Entries supplied ▸
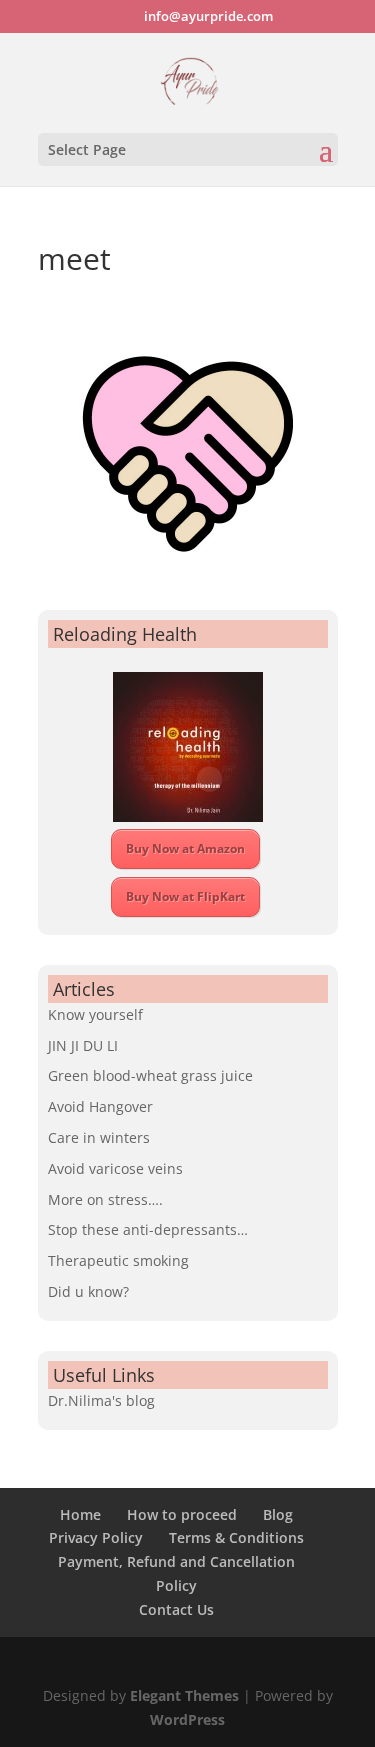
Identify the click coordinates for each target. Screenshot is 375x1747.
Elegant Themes (184, 1695)
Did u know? (88, 1291)
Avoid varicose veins (115, 1168)
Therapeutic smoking (118, 1260)
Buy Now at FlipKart (185, 896)
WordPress (187, 1719)
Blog (278, 1514)
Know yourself (95, 1014)
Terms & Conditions (236, 1537)
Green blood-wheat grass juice (150, 1075)
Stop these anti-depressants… (148, 1229)
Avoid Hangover (100, 1106)
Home (80, 1514)
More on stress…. (105, 1199)
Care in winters (99, 1137)
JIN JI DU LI (83, 1045)
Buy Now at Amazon (185, 848)
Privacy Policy (96, 1537)
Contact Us (176, 1609)
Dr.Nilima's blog (101, 1400)
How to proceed (182, 1514)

Assignment ▸ Retyping should start at the first line of the data above and stop after the line with "Avoid Hangover (100, 1106)", and no picture should be included.

Answer box ▸
Identify the click coordinates for each target. Screenshot is 375x1747.
Elegant Themes (184, 1695)
Did u know? (88, 1291)
Avoid varicose veins (115, 1168)
Therapeutic smoking (118, 1260)
Buy Now at FlipKart (185, 896)
WordPress (187, 1719)
Blog (278, 1514)
Know yourself (95, 1014)
Terms & Conditions (236, 1537)
Green blood-wheat grass juice (150, 1075)
Stop these anti-depressants… (148, 1229)
Avoid Hangover (100, 1106)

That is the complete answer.